Je suis descendu du Kassion
Et j’ai laissé la montagne derrière moi
Ma valise est petite mais ma question est grande
La fenêtre de Damas est fermée
Et son cœur paniqué est à sa place
Les garçons suicidés ont laissé la pelote de laine.
Qu’elle ferme sa porte derrière moi
Qu’elle tisse les pulls pour les morts
Et qu’elle
Attende

Description

Nouri Al-Jarah : Le chemin de Damas

LOTFI NIA

J’ai choisi ce livre d’abord pour son titre : l’espoir de lire ce que pouvait faire un poète syrien de cette ville devenue inaccessible. Comme si j’attendais qu’un génie littéraire surgisse de la guerre – étrange. J’ai rapidement été contrarié : ce recueil de poèmes n’est pas lié à l’actualité. La plupart des poèmes sont datés des années 1980 ou 1990. Damas continue donc à pouvoir exister autrement qu’en guerre. Ce recueil est très représentatif d’un courant poétique propre au Moyen-Orient d’expression arabe, une poésie des choses désenchantées. Une poésie où est exprimé l’instant d’une correspondance entre ce qui est là et ce qui est absent – « … tandis que tu étais en voyage et que moi je rentrais […] dans l’ascenseur », « Qui est entré dans ma maison pendant que je n’étais pas là ? ». Cette mise en écho de ce qui est présent et de ce qui est absent se fait à travers des objets du quotidien (« ascenseur »… « un vélo cassé / La pluie l’a lavé plusieurs fois », « la vaisselle qui / s’échappait des mains de l’hôtesse »).
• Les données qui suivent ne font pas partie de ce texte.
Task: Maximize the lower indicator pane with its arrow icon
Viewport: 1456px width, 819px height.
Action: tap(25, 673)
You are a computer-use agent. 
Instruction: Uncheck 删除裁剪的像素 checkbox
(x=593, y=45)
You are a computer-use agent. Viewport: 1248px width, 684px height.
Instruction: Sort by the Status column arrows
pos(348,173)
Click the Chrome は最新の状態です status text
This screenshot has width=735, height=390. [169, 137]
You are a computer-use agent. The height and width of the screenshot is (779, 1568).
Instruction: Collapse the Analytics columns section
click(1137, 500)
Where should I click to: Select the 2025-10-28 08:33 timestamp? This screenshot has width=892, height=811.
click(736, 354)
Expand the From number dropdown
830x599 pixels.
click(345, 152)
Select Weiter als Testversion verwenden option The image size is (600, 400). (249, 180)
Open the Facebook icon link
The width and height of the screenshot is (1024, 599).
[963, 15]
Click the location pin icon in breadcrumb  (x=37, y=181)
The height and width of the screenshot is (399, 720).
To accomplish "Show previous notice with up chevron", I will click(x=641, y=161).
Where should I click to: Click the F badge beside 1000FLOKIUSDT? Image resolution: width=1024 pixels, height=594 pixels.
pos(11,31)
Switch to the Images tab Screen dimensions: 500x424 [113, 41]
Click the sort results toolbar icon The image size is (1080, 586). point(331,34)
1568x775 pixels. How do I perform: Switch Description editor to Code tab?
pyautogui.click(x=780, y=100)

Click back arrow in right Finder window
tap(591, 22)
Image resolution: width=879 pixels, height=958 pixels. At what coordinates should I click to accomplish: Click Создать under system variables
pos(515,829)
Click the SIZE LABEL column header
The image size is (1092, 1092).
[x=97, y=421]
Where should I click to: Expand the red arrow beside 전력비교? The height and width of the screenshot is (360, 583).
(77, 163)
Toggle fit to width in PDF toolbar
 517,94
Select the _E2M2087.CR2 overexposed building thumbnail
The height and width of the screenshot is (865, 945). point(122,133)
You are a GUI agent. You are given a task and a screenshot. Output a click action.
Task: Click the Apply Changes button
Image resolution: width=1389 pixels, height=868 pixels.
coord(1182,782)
Ces choses, qui sont là, signalent un manque. Ce sont des objets inhabités – « les parapluies sont abandonnés » – des choses vides (comme un regard vide). Et c’est en cela qu’on peut peut-être parler d’une poésie du désenchantement (pourtant le mot dieu revient souvent dans les poèmes de Nouri al-Jarah). Autre singularité de cette veine poétique : l’absence de sujet ou de personnage. La personne humaine est abstraite ici. Ce sont des personnages hiératiques et sans visages : « l’assis », « l’invité », « ceux qui ont traversé le calme », « les paysans », « les danseurs », « les légères endormies », « un chauffeur ». Le recueil est donné en édition bilingue (ce qui mérite d’être salué). La traduction est scrupuleuse, avec des choix francs : majuscule au début de chaque vers, suppression de la ponctuation, simplification. L’édition de la partie arabe est assez maîtrisée (même si la police est un peu petite, et la ponctuation parfois mal placée).